TEXTE SOURCE >>
-=-=-

Pour une entreprise de l’économie sociale et solidaire, s’étendre et se diversifier peut s’avérer périlleux et entraîner certaines dérives. Le fait de passer à une échelle économique plus large peut amener à la perte des valeurs sociales et solidaires.
Grandir veut forcément dire changer, évoluer, mûrir. Pour une entreprise, c’est somme toute la même chose, en grandissant son identité va se métamorphoser, ses valeurs aussi. L’économie sociale et solidaire (ESS) est faite de règles qui lui sont propres comme le rappelle le ministère de l’Économie au travers de son portail economie.gouv.fr: la personne et l’objet social priment sur le capital, avec une gestion démocratique, une lucrativité limitée ainsi qu’une gestion autonome et indépendante. Les fondements de cette économie peuvent malheureusement passer à l’as quand l’entreprise voit plus grand. C’est le cas de Blablacar. Cette société française créée en 2004, est aujourd’hui le leader mondial du covoiturage. Elle propose des trajets partagés. Un conducteur met à disposition contre de l’argent des places disponibles dans sa voiture lorsqu’il doit faire un trajet. Cela permet aux personnes n’ayant pas les moyens de prendre le train et n’ayant pas de voiture de pouvoir voyager à des prix forts intéressants. À sa création, Blablacar qui s’appelle alors tout simplement covoiturage.fr, est une association, avec beaucoup de valeurs louables. Elle rentre à part entière dans l’économie sociale et solidaire. La plateforme crée donc du lien social en mettant des personnes en relation, en affirmant une certaine manière de promouvoir l’écologie et surtout en offrant une utilisation gratuite du site, les échange d’argent se faisant en liquide entre conducteurs et passagers.
Tout cela a bien changé. Aujourd’hui Blablacar est une « start-up Licorn », ce sobriquet venant du fait que sa valorisation dépasse le milliard de dollars. La société prend près de 20% sur chaque trajet. Plus le trajet vaut cher, plus le pourcentage est dégressif. Elle a un monopole quasi-mondial et ses valeurs originales peinent à perdurer. Le lien social existe encore, la volonté écologique aussi, mais au vu des actions de l’entreprise, ce ne sont plus ses principales préoccupations. Voilà typiquement un exemple de changement d’échelle qui a réussi, mais qui, pour cela, elle a dû sacrifier ses valeurs sur l’autel de la rentabilité. Pour atteindre cette échelle économique mondiale, l’économie sociale et solidaire est assez vite sortie des plans de Blablacar.

-=-=-

EXERCICES À TRAITER >>
(A) Pouvez-vous reproduire fidèlement le passage du texte sur Blablacar compris entre « Pour une entreprise de » et « sociales et solidaires. », ces deux bornes incluses ?
(B) Pouvez-vous poursuivre le texte sur Blablacar à partir de sa dernière phrase ?
Les enregistrements qui suivent forment un ensemble distinct du texte sur Blablacar.

Enregistrements répertoriés dans un jeu de données:
-=-=-

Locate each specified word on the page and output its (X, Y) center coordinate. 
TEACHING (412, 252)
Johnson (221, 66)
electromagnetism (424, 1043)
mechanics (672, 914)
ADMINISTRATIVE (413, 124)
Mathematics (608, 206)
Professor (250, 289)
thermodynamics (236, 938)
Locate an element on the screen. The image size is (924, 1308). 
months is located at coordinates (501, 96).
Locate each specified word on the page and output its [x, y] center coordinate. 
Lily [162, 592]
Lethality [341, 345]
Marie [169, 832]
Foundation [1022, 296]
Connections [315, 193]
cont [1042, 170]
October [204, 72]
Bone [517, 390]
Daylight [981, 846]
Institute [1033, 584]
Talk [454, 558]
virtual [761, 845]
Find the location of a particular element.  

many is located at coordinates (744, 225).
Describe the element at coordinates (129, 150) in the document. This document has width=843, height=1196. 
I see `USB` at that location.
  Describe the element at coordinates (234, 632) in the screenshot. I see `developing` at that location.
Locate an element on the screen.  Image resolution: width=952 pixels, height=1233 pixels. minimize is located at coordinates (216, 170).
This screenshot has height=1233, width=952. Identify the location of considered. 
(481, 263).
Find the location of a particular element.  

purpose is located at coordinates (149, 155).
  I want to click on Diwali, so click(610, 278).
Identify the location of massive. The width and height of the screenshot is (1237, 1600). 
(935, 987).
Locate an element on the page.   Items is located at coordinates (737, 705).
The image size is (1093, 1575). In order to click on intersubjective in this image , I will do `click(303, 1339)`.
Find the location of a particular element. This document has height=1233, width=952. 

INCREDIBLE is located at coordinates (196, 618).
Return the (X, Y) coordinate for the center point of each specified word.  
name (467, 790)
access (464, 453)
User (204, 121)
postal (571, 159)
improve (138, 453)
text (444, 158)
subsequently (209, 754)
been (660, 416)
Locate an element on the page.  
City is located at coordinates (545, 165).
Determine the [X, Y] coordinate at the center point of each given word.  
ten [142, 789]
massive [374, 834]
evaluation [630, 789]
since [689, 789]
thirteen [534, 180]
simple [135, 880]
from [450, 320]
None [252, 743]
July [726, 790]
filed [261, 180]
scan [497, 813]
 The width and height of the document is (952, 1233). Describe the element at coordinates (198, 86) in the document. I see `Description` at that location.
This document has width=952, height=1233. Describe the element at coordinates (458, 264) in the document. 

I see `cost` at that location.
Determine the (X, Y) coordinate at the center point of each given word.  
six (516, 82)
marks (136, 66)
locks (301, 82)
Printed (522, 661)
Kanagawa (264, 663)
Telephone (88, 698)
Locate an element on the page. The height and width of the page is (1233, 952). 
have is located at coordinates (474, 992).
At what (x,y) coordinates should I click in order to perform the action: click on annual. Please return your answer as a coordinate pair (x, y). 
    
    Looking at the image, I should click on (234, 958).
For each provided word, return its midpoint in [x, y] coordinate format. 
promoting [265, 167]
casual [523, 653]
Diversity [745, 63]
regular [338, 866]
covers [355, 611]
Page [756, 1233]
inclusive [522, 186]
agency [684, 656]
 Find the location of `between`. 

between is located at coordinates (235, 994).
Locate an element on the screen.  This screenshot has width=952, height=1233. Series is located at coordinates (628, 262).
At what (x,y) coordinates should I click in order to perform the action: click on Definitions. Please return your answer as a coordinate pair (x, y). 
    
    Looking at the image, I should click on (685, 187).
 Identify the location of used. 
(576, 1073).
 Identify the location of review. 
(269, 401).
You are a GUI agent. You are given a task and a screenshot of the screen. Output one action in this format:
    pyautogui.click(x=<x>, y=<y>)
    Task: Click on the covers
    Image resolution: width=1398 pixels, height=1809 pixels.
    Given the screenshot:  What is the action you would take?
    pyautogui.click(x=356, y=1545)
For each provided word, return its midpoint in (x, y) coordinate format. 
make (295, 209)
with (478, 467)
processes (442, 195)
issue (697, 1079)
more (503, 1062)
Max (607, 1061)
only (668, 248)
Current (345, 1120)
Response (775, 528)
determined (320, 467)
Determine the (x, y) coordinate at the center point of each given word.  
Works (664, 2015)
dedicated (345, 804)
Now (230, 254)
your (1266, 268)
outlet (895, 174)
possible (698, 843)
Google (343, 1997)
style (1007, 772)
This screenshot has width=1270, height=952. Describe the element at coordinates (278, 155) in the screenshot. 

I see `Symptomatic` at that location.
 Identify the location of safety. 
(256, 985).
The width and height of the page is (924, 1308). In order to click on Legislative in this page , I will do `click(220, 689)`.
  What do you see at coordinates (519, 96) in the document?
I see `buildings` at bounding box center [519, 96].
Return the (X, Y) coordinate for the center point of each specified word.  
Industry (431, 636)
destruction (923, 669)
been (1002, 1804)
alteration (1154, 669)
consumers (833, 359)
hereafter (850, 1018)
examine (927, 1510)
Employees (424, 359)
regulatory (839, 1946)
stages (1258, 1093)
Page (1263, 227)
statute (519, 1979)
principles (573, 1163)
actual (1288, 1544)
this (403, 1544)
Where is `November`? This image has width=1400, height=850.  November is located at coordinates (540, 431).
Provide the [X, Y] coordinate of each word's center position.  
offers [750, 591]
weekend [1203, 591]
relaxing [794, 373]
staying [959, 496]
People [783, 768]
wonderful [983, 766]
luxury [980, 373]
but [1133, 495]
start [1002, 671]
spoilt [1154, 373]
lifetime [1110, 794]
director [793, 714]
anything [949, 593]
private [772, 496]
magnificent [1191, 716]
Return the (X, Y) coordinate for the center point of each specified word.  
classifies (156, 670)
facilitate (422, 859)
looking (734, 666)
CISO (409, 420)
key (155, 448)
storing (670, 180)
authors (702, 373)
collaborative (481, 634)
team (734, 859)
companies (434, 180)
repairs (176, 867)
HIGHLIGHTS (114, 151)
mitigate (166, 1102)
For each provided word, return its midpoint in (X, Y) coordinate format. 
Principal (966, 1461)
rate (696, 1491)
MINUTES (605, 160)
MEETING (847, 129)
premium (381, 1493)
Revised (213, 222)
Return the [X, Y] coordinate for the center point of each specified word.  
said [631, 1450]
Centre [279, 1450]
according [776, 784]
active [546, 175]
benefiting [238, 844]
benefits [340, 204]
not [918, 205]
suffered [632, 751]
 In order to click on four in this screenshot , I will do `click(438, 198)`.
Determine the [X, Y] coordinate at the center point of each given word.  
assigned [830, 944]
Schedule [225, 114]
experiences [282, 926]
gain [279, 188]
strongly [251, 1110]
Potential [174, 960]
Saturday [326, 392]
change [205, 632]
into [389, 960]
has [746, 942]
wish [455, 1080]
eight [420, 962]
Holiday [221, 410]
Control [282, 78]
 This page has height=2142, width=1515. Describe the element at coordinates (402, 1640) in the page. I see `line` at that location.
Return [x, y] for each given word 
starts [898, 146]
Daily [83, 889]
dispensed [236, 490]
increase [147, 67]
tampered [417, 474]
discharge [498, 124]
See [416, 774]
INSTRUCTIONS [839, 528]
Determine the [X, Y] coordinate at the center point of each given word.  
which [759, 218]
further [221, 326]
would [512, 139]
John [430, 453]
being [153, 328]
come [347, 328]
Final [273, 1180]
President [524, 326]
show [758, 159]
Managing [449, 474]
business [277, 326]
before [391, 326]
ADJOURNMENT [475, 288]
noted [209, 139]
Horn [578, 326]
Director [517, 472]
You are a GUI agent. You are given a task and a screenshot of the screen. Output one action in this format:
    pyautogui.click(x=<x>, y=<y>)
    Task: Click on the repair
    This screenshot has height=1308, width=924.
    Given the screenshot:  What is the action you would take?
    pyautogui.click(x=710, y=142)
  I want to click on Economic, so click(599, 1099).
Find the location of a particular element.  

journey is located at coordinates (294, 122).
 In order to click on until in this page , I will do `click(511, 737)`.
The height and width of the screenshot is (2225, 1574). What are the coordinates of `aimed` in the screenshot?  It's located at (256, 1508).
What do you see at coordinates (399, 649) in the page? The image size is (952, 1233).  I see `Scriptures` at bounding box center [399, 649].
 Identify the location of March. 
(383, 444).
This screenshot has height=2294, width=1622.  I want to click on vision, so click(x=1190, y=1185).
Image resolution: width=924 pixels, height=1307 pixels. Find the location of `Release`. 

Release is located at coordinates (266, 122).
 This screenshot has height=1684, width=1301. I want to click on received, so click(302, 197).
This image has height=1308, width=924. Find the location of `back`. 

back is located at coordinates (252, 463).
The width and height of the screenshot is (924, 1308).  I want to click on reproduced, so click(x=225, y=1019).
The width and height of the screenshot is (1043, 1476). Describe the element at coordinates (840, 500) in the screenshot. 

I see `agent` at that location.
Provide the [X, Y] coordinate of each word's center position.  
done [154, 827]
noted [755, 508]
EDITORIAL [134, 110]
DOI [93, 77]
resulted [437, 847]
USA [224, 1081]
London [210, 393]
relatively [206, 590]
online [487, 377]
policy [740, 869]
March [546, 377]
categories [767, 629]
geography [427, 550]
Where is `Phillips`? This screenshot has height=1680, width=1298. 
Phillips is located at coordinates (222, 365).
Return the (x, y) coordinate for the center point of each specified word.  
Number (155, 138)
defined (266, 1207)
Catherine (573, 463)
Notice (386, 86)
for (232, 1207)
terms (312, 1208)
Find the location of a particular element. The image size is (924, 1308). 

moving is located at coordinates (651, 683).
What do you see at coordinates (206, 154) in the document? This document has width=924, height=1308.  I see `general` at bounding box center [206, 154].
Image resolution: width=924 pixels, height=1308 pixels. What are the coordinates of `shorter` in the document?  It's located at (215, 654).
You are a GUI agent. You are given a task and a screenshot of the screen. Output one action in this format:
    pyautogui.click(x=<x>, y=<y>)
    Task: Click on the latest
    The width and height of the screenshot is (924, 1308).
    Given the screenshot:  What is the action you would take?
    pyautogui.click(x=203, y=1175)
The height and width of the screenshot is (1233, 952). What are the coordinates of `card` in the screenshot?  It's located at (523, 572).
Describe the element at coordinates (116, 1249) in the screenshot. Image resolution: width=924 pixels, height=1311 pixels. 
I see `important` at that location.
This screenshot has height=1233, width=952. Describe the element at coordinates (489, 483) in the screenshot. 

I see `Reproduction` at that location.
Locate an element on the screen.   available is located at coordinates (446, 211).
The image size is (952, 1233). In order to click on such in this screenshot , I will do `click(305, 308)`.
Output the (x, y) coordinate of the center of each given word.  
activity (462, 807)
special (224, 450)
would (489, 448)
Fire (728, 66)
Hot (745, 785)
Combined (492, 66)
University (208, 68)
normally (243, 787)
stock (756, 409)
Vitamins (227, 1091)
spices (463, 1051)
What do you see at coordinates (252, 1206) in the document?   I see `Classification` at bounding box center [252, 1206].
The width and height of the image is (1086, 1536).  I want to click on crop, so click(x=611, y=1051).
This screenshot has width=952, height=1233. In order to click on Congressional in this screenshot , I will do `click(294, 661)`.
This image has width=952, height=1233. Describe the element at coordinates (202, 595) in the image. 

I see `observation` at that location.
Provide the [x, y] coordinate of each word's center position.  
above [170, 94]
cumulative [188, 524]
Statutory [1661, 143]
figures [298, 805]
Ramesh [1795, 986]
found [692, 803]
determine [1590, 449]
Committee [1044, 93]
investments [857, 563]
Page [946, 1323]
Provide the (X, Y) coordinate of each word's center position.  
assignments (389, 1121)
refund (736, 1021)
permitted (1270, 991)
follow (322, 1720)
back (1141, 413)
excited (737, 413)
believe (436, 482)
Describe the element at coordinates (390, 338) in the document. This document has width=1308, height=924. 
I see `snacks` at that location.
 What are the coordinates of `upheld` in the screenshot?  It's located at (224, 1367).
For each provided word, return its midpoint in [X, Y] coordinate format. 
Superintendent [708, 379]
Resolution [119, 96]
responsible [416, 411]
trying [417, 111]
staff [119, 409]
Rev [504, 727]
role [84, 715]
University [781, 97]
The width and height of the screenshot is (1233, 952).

-=-=-

RÉPONSES DANS L'ORDRE >>
(A)
Pour une entreprise de l’économie sociale et solidaire, s’étendre et se diversifier peut s’avérer périlleux et entraîner certaines dérives. Le fait de passer à une échelle économique plus large peut amener à la perte des valeurs sociales et solidaires.

(B)
De ses débuts en tant qu’association à l’état actuel de start-up licorne, Blablacar oublie les valeurs du partage sans profit, qui ont depuis quelques années été remplacées par la rentabilité. Cela n’est pas un mal en soit, mais montre une vraie problématique. Grossir, pour une entreprise de l’économie sociale et solidaire, veut souvent dire perdre ses valeurs.
Pour aborder le changement d’échelle, il convient tout d’abord d’en définir les contours. Il faut reprendre la description de Joseph Fontaine et de Patrick Hassenteufel, dans To change or not to change, publié en 2002 aux éditions Presses Universitaires de Rennes : “Le changement d’échelle décrit un processus et non un état.” Ce processus se retrouve dans l’augmentation du nombre de structures d’utilité sociale sur l’ensemble du territoire. L’objectif est de développer les entités de l’Économie Sociale et Solidaire de manière à consolider leurs activités existantes. Pour Hervé Defalvard, maître de conférences à l’Université de Marne-la-Vallée, le problème est assez récent : “ Le changement d’échelle dans les entreprises sociales date en réalité de la Loi Hamon de 2014. C’est tout l’enjeu de cette loi : structurer le changement d’échelle pour les sociétés de l’ESS.”
Un contexte plus fort que le concept
Avant 2014, le cadre n’était pas fixe et les règles non établies, chacun pouvait jouer selon ses volontés. Pourtant, les contours avaient été dessinés par des structures comme le Labo de l’ESS ou encore l’AVISE. Respectivement la “boîte à idée” et “la boîte à outils” de l’ESS, selon la déléguée générale du think-thank : le Labo de l’ESS.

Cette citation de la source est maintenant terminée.